*** SUPPLIED MATERIAL

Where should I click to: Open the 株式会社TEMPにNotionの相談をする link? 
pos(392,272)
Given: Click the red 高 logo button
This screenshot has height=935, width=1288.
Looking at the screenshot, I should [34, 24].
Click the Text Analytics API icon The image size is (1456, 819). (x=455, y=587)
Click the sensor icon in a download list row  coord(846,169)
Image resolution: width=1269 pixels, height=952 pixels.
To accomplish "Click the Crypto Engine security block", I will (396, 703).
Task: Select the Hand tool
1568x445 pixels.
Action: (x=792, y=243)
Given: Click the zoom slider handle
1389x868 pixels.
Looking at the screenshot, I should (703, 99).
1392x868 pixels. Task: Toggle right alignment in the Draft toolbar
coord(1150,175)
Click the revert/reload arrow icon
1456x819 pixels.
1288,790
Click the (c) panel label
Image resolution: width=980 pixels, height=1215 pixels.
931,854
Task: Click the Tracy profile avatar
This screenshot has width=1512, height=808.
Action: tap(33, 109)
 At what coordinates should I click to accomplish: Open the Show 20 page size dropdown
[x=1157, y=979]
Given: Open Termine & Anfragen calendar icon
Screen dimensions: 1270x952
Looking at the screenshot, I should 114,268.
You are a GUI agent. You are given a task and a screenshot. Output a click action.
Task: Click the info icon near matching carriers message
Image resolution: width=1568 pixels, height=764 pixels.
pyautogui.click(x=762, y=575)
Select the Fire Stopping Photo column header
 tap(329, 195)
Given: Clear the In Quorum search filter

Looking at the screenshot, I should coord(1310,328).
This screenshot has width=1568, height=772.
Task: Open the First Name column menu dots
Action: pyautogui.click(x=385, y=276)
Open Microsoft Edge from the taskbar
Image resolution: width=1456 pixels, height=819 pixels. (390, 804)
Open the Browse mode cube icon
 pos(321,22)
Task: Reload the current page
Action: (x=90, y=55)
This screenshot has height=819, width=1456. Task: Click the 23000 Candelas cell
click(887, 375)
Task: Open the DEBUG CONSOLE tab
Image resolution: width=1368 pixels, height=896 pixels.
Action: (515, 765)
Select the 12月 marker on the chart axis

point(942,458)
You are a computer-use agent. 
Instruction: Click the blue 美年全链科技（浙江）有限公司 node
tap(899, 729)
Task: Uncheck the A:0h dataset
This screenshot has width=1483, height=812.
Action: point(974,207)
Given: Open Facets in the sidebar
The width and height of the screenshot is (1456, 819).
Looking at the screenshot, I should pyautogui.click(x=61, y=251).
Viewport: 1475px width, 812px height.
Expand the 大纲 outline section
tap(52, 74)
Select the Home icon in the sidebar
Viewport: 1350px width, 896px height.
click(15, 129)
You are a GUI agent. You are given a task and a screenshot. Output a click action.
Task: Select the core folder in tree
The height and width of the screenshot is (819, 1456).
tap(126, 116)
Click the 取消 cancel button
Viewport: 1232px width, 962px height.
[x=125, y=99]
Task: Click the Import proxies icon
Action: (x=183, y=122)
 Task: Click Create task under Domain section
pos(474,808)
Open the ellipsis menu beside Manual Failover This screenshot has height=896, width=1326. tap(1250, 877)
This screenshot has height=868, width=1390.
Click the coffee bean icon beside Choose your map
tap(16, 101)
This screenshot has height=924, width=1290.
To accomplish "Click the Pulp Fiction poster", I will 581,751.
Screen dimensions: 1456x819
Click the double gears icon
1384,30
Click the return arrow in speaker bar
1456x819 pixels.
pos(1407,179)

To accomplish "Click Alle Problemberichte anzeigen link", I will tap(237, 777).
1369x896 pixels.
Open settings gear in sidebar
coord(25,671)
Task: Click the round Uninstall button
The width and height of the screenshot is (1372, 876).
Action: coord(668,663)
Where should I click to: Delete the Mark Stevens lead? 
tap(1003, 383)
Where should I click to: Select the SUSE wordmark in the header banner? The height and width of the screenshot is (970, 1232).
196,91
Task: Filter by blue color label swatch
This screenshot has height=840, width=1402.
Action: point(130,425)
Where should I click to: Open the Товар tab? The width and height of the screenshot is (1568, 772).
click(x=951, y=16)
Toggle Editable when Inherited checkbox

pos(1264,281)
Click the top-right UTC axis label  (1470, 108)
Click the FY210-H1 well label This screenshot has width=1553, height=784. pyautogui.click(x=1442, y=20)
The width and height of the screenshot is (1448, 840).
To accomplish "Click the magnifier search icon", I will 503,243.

******

Your answer should hold the line with "Click the FY210-H1" and each line after it to the end of the data, retyped exactly. Include no other lines.

Click the FY210-H1 well label This screenshot has width=1553, height=784. pyautogui.click(x=1442, y=20)
The width and height of the screenshot is (1448, 840).
To accomplish "Click the magnifier search icon", I will 503,243.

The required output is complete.